Before I could make my way towards the receptionist, I heard someone calling me, "mr.khan?" I turned around to see a doctor.

This is the same hospital where dad was admitted.

"I-" before I could speak, he said.

"I know why are you here, and I have to talk about mrs.khan condition only" the seriousness in his voice made my heart go numb.

No please don't say something bad, please I can't take it anymore.

He took me towards her, as she in a ICU,

I looked into the small window of the door, she laying on the bed with mask on her face and iv connected in her hand.

This broke me completely, I regretted leaving her, or hurting her.

I did very wrong to her and I can't even forgive myself for this.

My heart shatter looking at her like this,

Those smile laugh and giggles of her flashed in my mind,I changed those into sorrow.

I am at fault,

"She is in a very critical situation" I heard the doctor saying as I turned towards him.

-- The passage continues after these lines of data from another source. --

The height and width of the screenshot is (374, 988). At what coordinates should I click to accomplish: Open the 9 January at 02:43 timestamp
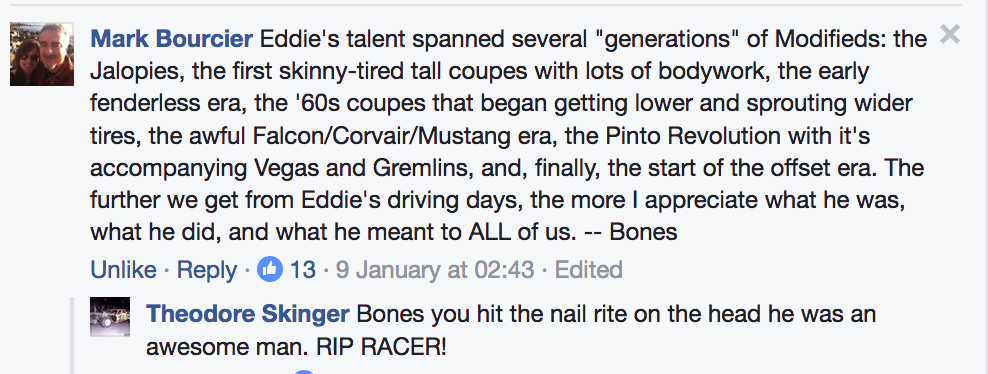tap(435, 270)
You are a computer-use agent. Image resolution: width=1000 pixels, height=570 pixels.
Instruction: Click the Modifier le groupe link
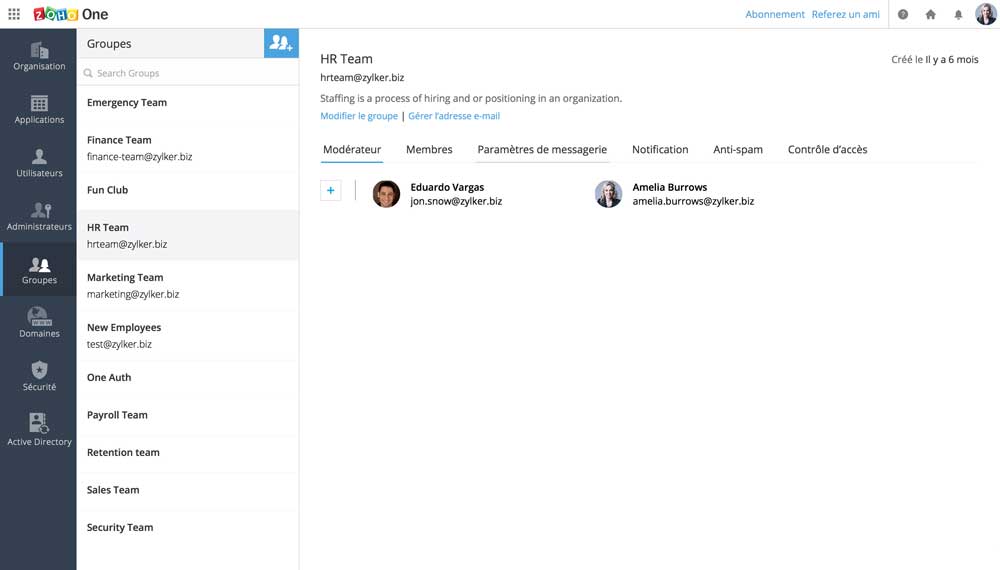(359, 116)
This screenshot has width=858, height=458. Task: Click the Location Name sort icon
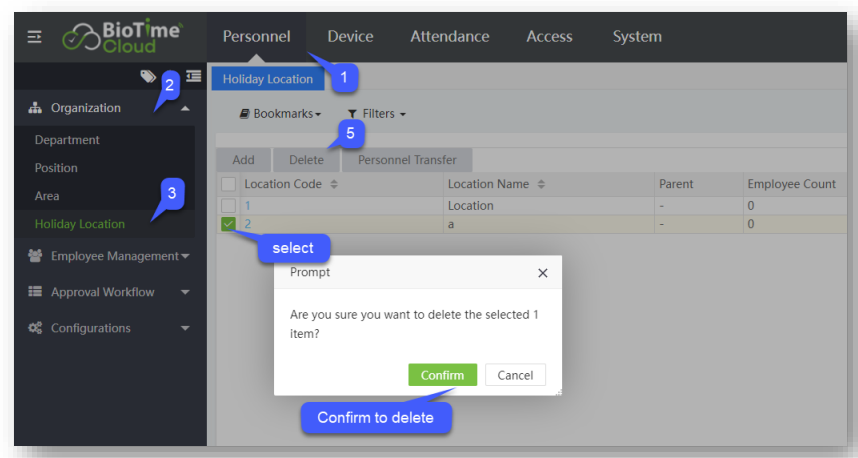pyautogui.click(x=541, y=185)
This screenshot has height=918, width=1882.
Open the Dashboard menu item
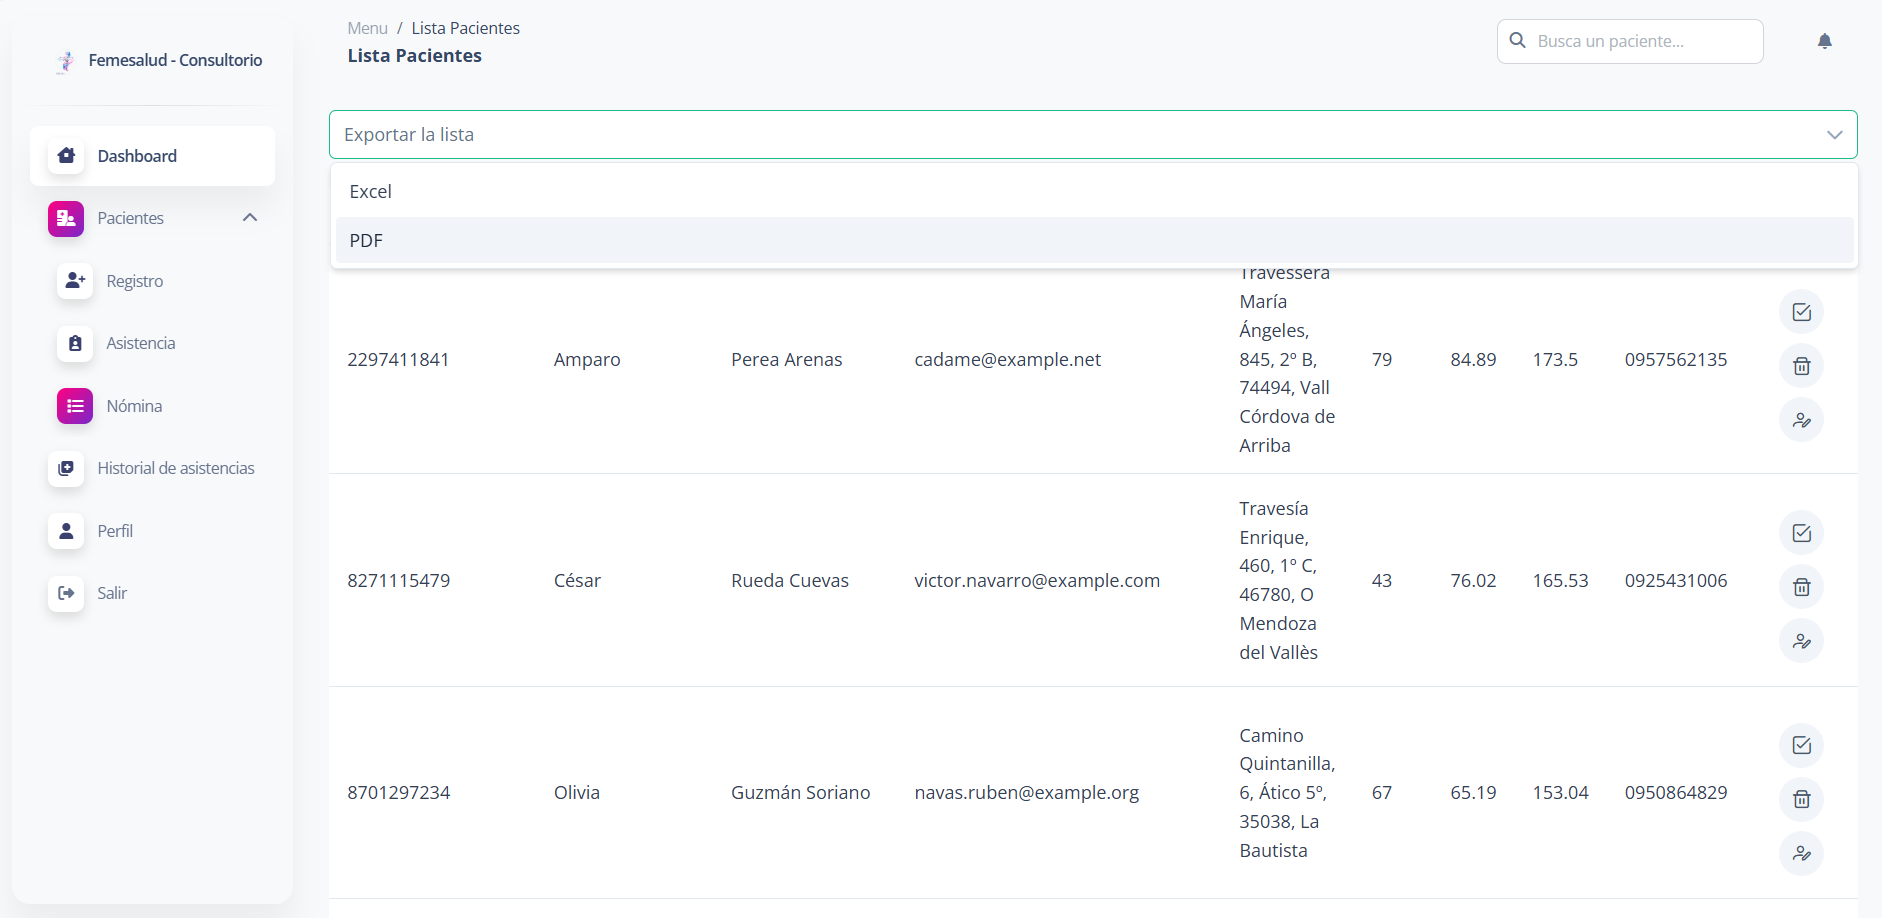point(137,156)
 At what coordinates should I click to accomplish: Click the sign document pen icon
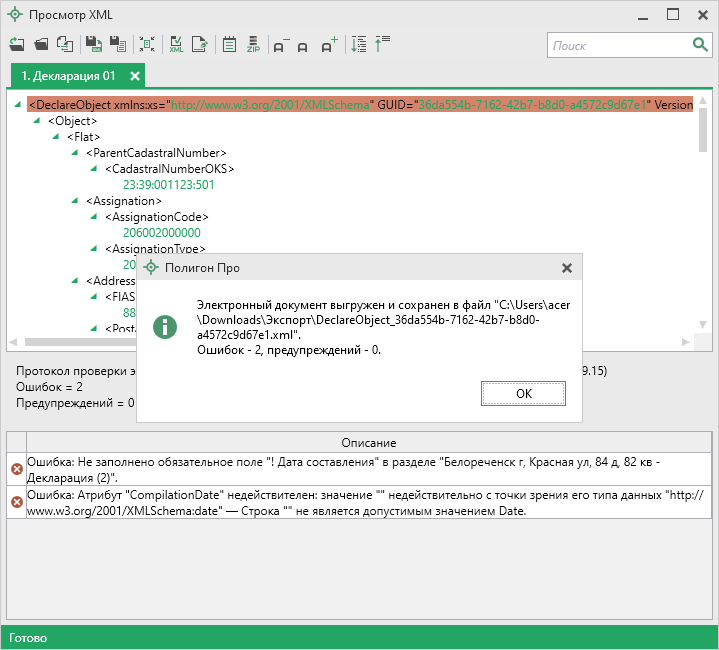pos(200,44)
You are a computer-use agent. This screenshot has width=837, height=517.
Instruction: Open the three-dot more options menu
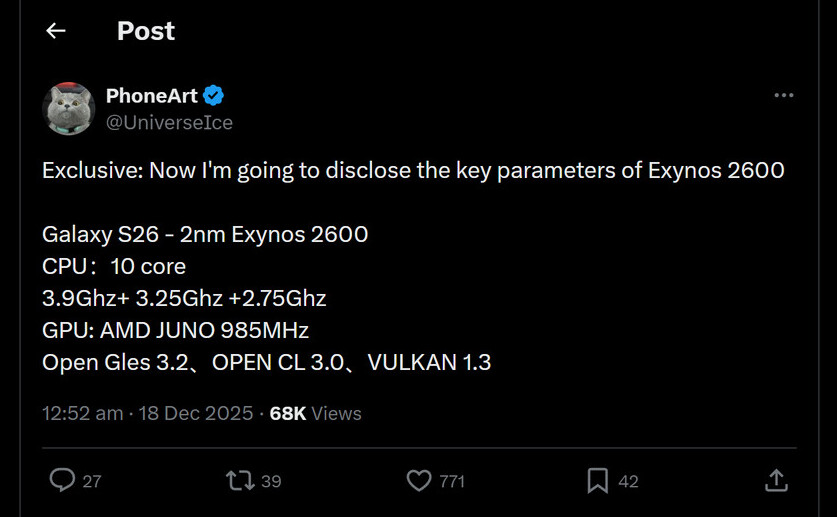pos(784,95)
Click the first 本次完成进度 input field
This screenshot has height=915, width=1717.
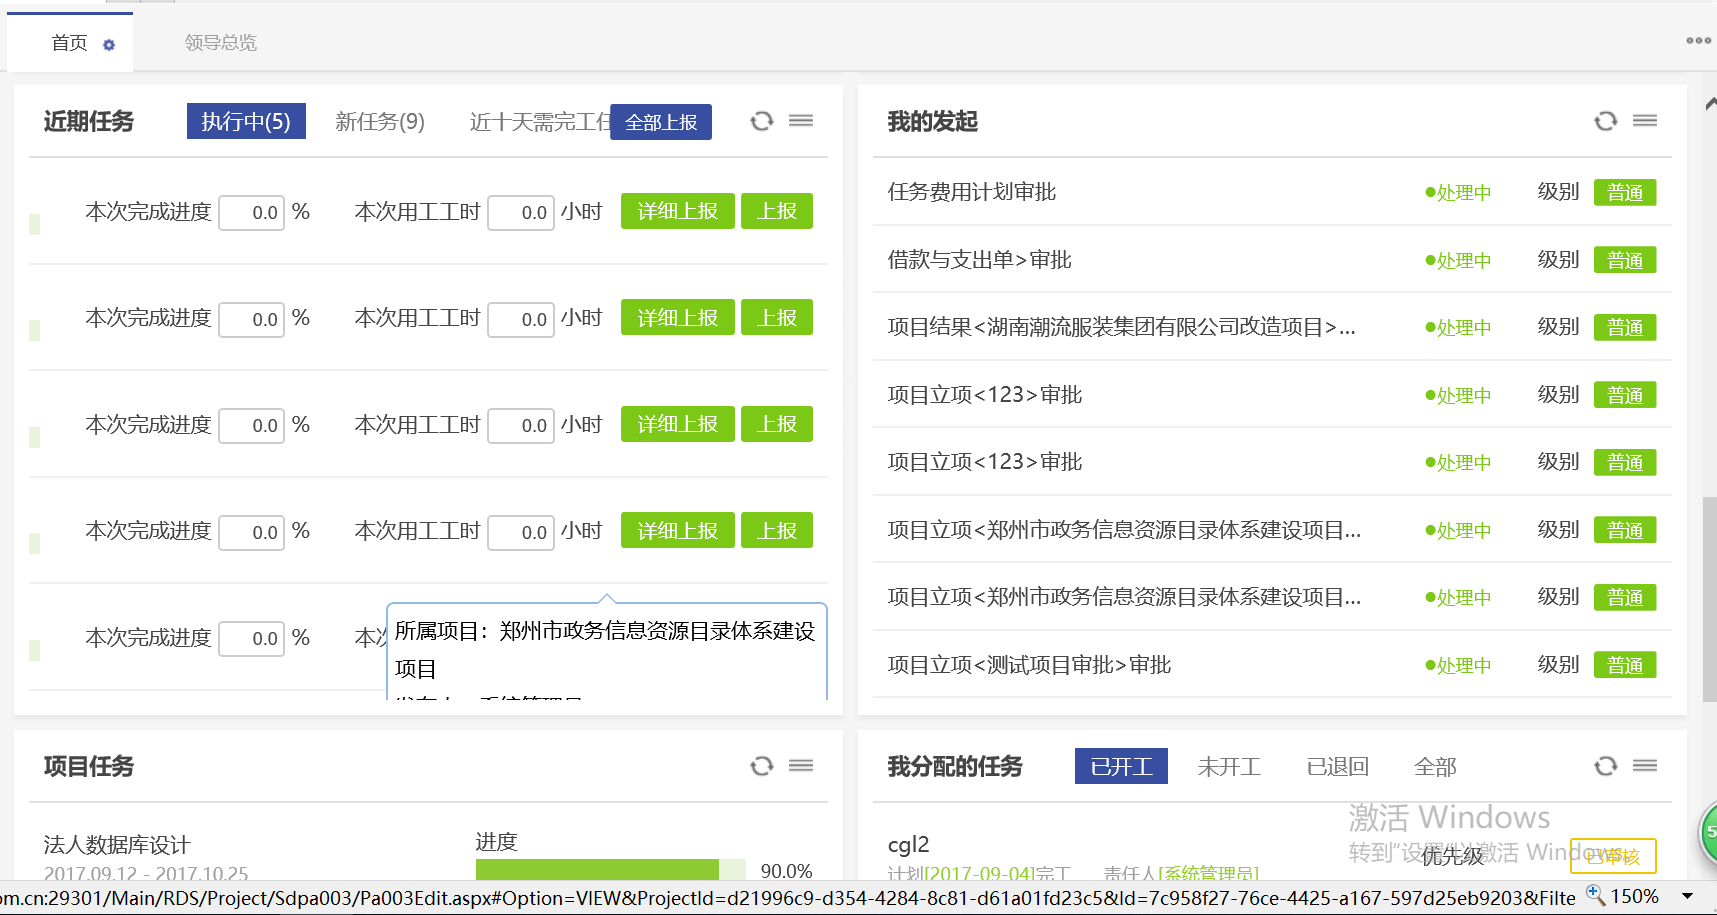[252, 213]
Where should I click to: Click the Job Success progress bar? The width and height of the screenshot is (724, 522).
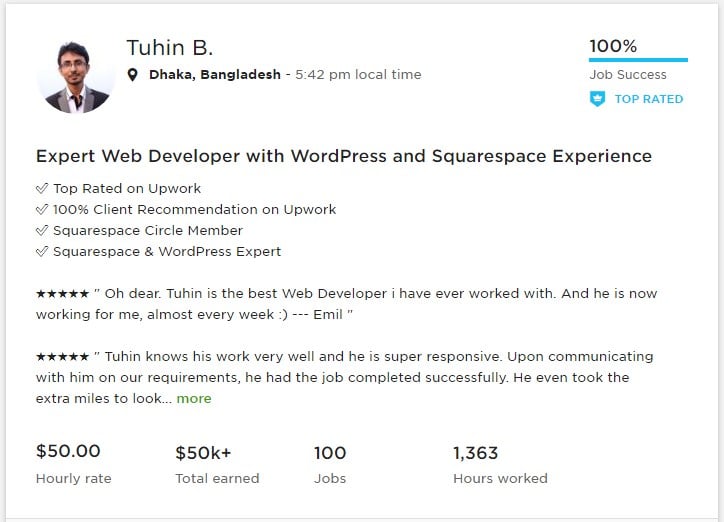[x=638, y=60]
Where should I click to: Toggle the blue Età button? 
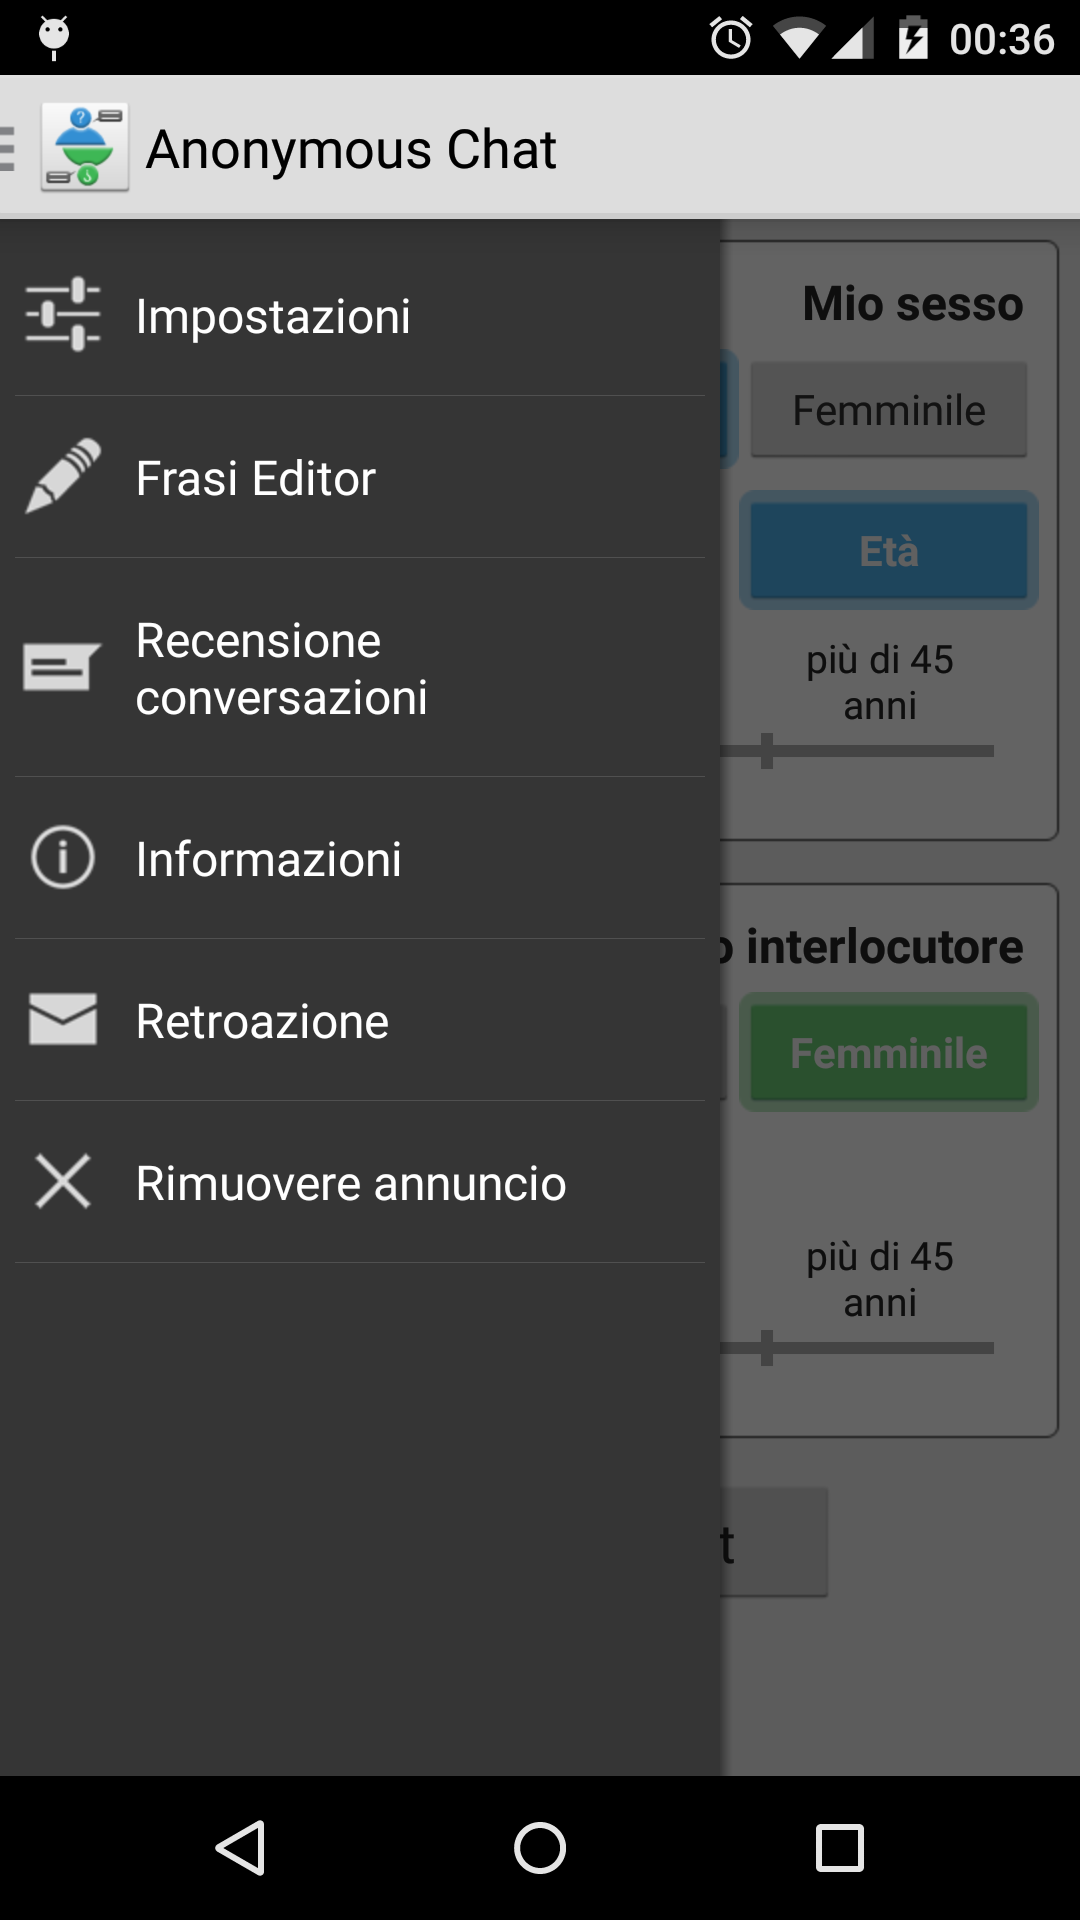889,551
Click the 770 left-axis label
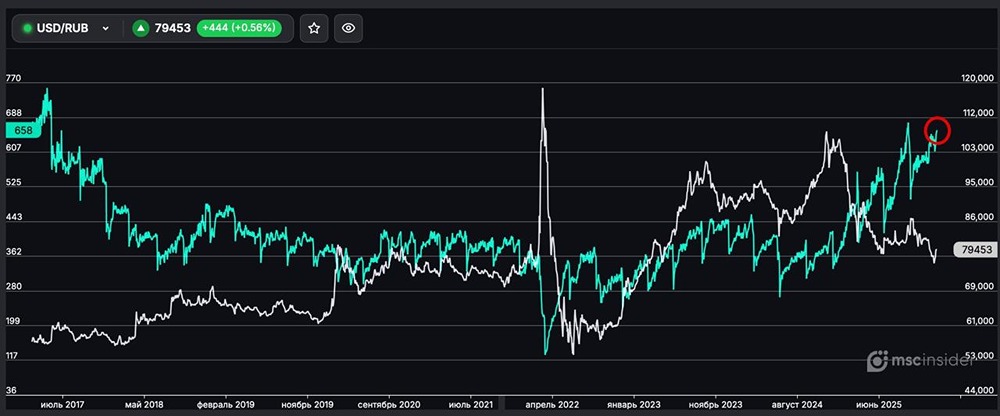1000x416 pixels. 13,78
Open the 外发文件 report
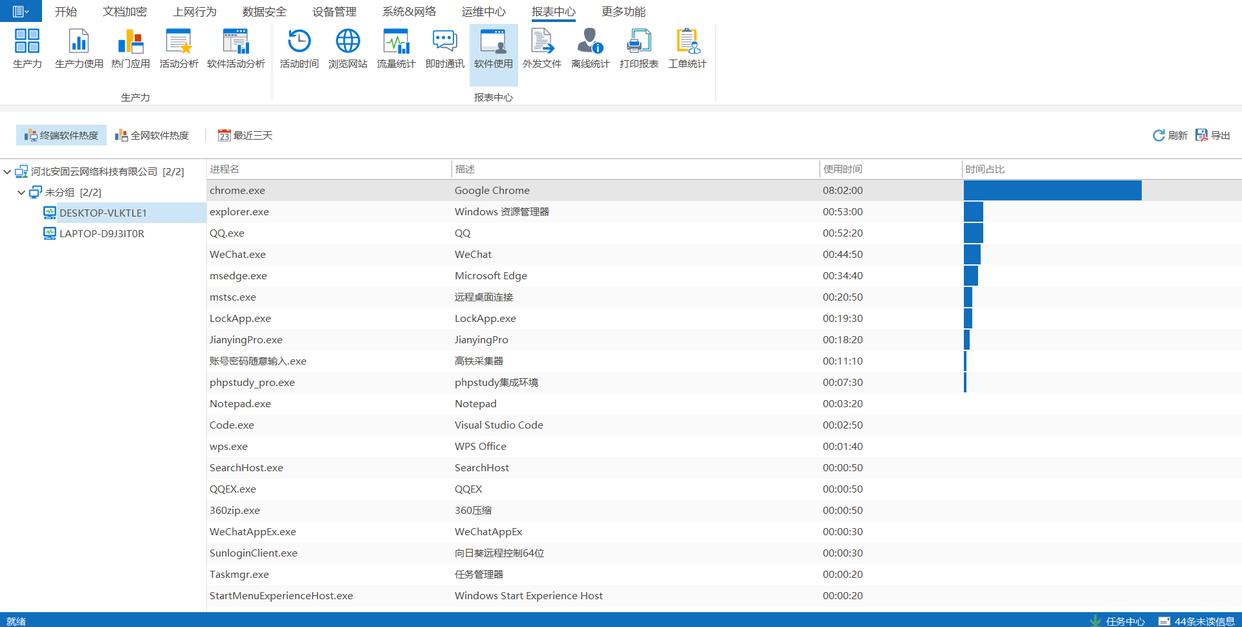 pyautogui.click(x=542, y=48)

"She has a very High chance of drifting to coma If she didn't wake up within twelve hours" he paused making me more terrible.

My heart fell in a pitch,

Please aaniya please be strong for me.

"She had a severe bleeding in her head and for some reasons she is having trouble, her mind is debating with her in this very situation so she has very high chances to drift to coma" he left the place making me go numb.